Assim, a única forma saudável para assegurar a estabilidade do setor bancário a médio e a longo prazo é fomentar a capitalização das próprias empresas de bens transacionáveis a quem os bancos emprestam dinheiro. Mas parece estar agora a ressurgir em Portugal um novo "delírio perigoso" em que alguns responsáveis parecem estar a propor a "recapitalização dos bancos" para que eles possam de novo fomentar o crédito ao consumo dos particulares e o financiamento a empresas descapitalizadas.

Esse seria o caminho de re-gresso à pré-bancarrota de maio de 2011!

E como é possível, depois dum tal desastre que nos levou a um duro programa de ajustamento durante mais de três anos, haver de novo esta tentação?

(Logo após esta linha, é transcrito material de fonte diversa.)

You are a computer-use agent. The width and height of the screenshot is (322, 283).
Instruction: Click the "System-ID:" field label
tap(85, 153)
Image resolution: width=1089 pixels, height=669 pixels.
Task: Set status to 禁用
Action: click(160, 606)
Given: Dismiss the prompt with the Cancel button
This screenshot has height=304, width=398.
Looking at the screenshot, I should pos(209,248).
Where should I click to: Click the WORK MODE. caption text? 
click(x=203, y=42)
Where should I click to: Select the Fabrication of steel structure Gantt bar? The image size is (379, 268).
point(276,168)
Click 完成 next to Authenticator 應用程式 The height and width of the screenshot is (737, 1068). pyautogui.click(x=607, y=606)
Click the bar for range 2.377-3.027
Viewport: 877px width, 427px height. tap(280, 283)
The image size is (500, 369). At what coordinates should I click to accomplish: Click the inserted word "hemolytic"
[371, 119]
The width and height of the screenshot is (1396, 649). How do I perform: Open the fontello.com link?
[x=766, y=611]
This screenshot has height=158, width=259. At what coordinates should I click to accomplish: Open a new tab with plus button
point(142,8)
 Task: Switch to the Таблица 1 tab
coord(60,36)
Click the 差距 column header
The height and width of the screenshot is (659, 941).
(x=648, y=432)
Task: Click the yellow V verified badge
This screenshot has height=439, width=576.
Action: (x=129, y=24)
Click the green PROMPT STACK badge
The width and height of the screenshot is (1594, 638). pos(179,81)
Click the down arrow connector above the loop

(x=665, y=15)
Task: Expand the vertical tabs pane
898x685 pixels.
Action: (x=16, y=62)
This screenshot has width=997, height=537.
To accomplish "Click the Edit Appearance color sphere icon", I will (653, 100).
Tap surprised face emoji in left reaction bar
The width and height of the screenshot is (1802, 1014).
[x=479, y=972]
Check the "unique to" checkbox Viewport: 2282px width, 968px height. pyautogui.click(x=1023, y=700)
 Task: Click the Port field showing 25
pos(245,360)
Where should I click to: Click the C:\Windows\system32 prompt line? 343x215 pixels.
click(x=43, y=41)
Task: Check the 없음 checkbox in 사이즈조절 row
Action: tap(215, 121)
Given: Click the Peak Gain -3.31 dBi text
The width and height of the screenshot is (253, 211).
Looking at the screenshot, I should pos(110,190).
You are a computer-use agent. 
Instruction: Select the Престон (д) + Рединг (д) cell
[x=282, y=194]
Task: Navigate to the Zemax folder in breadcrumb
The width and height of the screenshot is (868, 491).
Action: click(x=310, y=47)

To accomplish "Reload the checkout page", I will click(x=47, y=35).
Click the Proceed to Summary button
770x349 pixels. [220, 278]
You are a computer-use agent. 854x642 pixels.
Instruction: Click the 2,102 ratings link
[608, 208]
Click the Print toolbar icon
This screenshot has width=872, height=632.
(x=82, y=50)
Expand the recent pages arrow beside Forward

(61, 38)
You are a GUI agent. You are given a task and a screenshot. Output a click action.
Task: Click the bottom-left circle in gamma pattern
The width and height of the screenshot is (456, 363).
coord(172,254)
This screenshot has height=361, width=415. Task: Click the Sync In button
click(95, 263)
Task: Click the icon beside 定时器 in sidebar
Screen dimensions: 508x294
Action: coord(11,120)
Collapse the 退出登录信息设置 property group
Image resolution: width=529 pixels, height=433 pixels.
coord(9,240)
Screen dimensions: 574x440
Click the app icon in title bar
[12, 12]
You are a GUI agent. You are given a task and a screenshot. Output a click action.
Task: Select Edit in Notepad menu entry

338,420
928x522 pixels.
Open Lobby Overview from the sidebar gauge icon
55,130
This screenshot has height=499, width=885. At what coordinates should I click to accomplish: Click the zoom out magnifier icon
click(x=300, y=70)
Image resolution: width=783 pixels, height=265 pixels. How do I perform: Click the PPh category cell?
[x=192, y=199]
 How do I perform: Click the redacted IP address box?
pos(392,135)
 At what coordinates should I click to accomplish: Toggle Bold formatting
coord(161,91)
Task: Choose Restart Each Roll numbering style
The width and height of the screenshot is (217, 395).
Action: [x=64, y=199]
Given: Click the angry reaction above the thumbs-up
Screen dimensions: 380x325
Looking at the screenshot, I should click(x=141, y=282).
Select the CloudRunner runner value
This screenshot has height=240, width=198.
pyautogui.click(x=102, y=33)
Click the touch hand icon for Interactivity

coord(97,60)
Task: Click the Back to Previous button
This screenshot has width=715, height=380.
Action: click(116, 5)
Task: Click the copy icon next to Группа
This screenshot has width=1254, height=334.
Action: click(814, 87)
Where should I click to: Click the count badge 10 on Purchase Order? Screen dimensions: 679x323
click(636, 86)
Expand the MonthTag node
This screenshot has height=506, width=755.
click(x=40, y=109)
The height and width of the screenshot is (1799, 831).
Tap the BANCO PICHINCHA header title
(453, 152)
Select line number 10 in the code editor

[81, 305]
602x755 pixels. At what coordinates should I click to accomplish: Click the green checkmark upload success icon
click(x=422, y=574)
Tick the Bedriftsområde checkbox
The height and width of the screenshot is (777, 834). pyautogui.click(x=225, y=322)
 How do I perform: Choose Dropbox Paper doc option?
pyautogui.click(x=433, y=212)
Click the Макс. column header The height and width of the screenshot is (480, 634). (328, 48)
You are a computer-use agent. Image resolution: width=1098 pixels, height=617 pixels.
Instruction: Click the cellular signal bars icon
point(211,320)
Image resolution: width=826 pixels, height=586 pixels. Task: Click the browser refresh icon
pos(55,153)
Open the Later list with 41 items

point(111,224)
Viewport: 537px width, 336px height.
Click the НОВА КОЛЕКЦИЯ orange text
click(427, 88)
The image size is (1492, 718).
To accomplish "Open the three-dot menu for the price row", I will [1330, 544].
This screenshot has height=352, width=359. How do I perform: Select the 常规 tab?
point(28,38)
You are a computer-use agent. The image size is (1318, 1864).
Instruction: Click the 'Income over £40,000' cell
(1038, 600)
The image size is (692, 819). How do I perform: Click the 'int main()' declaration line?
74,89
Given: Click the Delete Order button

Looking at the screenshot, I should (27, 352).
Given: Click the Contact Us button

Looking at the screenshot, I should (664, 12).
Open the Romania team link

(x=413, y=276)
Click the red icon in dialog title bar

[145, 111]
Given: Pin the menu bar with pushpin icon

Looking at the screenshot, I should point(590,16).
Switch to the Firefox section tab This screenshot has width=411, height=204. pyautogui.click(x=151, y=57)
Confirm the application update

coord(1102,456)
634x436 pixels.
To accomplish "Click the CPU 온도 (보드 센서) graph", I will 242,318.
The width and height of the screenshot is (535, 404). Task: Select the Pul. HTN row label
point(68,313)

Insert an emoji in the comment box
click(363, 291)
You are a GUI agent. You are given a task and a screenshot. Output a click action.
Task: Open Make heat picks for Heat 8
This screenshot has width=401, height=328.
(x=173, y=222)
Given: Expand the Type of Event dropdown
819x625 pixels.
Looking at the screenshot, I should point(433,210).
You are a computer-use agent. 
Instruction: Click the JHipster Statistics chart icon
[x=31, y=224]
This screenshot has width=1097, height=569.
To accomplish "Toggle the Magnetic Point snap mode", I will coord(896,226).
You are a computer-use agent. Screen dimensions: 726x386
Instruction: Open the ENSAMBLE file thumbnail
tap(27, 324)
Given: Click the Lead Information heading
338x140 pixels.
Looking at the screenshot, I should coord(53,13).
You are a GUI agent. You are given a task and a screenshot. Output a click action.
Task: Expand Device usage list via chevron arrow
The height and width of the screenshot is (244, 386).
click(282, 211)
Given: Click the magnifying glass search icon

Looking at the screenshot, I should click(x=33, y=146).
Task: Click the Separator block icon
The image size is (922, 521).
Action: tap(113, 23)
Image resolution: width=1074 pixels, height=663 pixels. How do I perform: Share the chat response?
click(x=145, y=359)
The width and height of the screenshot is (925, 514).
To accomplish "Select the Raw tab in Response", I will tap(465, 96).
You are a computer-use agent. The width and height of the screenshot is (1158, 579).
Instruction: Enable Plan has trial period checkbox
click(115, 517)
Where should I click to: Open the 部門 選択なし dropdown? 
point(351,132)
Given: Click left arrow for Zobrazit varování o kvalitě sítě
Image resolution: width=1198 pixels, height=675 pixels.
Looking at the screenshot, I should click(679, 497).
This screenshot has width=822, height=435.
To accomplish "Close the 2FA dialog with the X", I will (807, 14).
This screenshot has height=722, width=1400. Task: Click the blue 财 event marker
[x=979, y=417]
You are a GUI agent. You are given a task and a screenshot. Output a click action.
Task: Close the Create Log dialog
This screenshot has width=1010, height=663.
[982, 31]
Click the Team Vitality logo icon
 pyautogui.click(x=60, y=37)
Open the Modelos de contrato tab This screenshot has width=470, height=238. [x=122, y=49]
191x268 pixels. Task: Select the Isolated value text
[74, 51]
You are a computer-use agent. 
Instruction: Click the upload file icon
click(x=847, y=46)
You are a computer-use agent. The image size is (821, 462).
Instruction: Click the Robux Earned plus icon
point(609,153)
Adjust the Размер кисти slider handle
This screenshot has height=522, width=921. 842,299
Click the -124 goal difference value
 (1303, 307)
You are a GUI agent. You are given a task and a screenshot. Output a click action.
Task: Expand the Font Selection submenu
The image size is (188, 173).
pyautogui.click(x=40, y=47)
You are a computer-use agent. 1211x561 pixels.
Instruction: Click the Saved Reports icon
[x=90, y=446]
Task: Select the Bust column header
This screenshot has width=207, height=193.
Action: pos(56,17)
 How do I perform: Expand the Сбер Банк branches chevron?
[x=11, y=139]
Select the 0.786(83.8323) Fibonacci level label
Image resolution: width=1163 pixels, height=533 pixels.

Porque, numa primeira fase, fomentar o consumismo parece só ter vantagens: os cidadãos consomem mais, as empresas faturam mais e o Estado arrecada mais impostos e controla melhor o défice. O desastre vem mais tarde...

Ora só com empresas dinâmicas e dispondo de rácios de capitais próprios adequados é que Portugal poderá sobreviver no euro e competir nos mercados globais. E aqui o atual governo assumiu já alguns benefícios fiscais aos aumentos de capital mas lamentavelmente recusou a descida das taxas de IRC que anteriormente o próprio PS tinha aprovado.

E os bancos, pelo seu lado, terão de utilizar uma sábia mistura de exigência e colaboração com as empresas, para assegurar a sua própria rentabilidade e atrair por sua vez as poupanças que, num círculo virtuoso, irão depois fertilizar toda a economia.

Só que isso exige tempo, competência e muito esforço!